Texte à lire
--
Après la conclusion d’un protocole d’accord en 2016, l’OIT a travaillé en étroite collaboration avec le personnel et les experts de la CCNUCC pour améliorer la compréhension mutuelle des deux organisations: formation au rôle des acteurs sociaux, renforcement des capacités pour évaluer les effets des mesures liées au changement climatique, ateliers régionaux sur la transition juste et un forum mondial bisannuel.

2.2.3.4.

La principale voie d’action de l’OIT dans le domaine de l’environnement est une alliance avec le PNUE, le PNUD, l’ONUDI et l’Unitar, baptisée «partenariat pour l’action en faveur d’une économie verte» (PAGE).

2.2.3.5.

Toute une série d’accords multilatéraux sur l’environnement vient compléter ce tableau. Utilisés principalement par les Nations unies, ils couvent un large éventail de thématiques environnementales touchant à la biodiversité, aux terres, aux mers, aux déchets chimiques et dangereux ou encore à l’atmosphère. L’Union européenne est partie à une trentaine de ces accords.
--
Consignes de travail
Indiquez si chaque affirmation concorde avec le texte sur l'OIT et l'environnement, en répondant par oui ou non et en citant les mots décisifs du texte. 1. Un protocole d'accord a été conclu en 2016. 2. L'alliance baptisée PAGE réunit l'OIT et l'OMS. 3. L'Union européenne est partie à une cinquantaine d'accords multilatéraux sur l'environnement. Les entrées ne sont pas nécessaires pour répondre.
--
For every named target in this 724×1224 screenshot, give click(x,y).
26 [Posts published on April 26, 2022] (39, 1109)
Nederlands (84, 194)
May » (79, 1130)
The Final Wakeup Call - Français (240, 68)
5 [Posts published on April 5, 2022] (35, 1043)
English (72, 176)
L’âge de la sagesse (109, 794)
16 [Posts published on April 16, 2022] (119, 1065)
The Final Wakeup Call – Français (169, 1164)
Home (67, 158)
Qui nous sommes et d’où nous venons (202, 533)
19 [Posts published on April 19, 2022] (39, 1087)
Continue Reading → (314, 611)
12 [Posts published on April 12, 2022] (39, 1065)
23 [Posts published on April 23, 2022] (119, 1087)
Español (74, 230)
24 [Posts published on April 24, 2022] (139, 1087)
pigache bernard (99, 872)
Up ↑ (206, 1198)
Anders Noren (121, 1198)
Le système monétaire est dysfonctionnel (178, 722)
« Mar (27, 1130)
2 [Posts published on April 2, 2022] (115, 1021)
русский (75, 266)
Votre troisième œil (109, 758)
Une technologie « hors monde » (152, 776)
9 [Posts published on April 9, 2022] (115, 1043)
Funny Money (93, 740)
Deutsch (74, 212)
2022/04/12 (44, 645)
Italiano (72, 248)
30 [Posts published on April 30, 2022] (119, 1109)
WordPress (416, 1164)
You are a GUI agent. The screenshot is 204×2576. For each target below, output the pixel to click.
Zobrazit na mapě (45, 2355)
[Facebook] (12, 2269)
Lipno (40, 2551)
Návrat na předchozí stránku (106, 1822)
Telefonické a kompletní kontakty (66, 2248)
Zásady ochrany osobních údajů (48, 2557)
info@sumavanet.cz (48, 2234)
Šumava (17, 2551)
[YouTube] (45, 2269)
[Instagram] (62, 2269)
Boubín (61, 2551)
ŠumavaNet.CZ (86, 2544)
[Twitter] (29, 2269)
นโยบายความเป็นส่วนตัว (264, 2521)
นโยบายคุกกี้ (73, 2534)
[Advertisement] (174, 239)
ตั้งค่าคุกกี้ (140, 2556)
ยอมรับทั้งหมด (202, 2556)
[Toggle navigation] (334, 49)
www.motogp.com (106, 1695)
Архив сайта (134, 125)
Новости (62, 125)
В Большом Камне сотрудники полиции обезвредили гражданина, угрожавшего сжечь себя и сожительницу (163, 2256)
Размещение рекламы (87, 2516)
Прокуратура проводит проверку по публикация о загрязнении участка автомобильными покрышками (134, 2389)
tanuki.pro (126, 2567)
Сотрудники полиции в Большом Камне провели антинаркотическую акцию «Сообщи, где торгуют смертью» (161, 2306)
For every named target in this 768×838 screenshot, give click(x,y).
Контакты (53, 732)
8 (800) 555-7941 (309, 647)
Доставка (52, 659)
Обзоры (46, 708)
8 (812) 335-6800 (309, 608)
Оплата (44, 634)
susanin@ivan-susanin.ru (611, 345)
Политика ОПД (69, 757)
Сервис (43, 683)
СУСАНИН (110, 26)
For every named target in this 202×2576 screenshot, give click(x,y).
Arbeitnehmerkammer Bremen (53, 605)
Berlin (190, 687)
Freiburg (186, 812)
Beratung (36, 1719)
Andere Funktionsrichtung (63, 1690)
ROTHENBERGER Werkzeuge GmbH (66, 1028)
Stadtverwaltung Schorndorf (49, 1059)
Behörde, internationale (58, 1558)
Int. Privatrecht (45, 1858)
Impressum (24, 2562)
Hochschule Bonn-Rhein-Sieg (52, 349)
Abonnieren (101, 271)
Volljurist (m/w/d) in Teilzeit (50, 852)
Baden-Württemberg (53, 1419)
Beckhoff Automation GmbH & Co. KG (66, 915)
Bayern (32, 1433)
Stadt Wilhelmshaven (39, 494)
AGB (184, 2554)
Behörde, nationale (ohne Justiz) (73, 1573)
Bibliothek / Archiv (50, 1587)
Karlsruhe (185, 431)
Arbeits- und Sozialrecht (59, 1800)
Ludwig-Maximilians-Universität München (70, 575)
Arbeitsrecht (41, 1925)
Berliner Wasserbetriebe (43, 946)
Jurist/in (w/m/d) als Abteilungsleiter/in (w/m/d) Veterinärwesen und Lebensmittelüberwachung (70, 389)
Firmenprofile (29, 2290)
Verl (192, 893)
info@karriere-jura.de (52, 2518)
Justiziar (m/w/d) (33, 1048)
--
Résultat obtenu
1. Oui : « Après la conclusion d’un protocole d’accord en 2016 »
2. Non : « une alliance avec le PNUE, le PNUD, l’ONUDI et l’Unitar »
3. Non : « L’Union européenne est partie à une trentaine de ces accords. »